Either that, or I’d have suspected some kind of drunken incident. Or an accident in the wilderness.
But covered in blood for another reason? Covered in a man’s blood, after watching him being stabbed?
Yeah. That was hardly on my list of things I expected to see in my week away. In my lifetime, for that matter.
The sky above was so dark. And I don’t just say that lightly, either. When you’re used to living in a world with power, you think you know what a dark sky is like. You think you can see the stars, pick out the constellations. When you’re in the middle of nowhere, you think you see them clearer. You think you see them unfiltered.

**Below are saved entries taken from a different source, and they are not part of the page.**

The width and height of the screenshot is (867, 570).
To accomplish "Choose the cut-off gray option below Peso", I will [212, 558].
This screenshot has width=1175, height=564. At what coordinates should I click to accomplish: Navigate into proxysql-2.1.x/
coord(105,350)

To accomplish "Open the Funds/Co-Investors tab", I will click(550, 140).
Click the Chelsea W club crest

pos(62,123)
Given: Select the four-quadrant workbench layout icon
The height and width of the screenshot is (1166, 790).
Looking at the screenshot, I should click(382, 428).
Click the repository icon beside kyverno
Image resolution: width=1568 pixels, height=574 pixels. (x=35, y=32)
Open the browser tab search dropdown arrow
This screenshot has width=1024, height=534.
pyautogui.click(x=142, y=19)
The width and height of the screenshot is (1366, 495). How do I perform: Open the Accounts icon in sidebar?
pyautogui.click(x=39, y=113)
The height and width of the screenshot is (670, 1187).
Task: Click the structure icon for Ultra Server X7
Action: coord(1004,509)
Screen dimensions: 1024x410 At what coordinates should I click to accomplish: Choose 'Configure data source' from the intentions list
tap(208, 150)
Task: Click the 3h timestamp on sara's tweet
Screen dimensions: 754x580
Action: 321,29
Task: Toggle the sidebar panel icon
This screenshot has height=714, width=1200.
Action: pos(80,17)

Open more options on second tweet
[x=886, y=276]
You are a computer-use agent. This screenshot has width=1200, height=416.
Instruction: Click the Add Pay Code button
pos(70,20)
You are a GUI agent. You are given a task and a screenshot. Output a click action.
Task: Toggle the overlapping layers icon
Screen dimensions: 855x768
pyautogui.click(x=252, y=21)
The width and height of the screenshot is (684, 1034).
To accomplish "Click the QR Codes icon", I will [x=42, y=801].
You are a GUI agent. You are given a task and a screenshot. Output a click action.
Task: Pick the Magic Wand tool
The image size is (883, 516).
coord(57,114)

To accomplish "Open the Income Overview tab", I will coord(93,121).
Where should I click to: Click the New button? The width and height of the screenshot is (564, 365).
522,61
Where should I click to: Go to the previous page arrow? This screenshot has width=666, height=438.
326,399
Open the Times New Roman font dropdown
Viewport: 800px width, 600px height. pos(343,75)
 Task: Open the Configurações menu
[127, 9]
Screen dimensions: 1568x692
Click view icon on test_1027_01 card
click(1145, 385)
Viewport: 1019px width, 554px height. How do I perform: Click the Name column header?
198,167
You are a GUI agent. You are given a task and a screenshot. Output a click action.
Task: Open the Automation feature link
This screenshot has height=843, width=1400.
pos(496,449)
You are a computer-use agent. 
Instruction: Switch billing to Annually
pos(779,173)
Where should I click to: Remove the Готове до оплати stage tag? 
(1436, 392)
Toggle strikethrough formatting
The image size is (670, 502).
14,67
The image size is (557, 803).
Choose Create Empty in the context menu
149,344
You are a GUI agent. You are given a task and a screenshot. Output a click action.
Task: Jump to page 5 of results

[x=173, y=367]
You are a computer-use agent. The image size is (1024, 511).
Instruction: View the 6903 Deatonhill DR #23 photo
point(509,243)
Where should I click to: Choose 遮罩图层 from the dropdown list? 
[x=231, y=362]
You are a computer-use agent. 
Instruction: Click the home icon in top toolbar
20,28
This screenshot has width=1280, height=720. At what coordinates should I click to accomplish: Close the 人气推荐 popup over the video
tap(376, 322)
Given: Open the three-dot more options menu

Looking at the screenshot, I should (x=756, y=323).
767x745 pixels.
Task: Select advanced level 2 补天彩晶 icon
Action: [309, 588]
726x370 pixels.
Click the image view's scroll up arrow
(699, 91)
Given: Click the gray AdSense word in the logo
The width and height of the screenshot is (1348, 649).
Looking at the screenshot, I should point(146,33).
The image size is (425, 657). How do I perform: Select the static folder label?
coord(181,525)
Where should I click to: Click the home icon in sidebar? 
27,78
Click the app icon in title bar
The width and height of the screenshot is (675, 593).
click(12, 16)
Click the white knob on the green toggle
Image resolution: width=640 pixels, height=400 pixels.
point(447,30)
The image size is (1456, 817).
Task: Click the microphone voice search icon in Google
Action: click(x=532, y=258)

I knew now that I’d never truly seen the stars before.
Not before the power went out.
Not before electricity collapsed.
Not before the storm.
It might’ve been a storm. It might’ve been something else. Hell, I didn’t really know. Nobody did, not truly. Well, somebody somewhere probably did. I’d heard theories, and they sounded like they had ground. But I had no way of knowing for sure, no way of reaching out to those who did know.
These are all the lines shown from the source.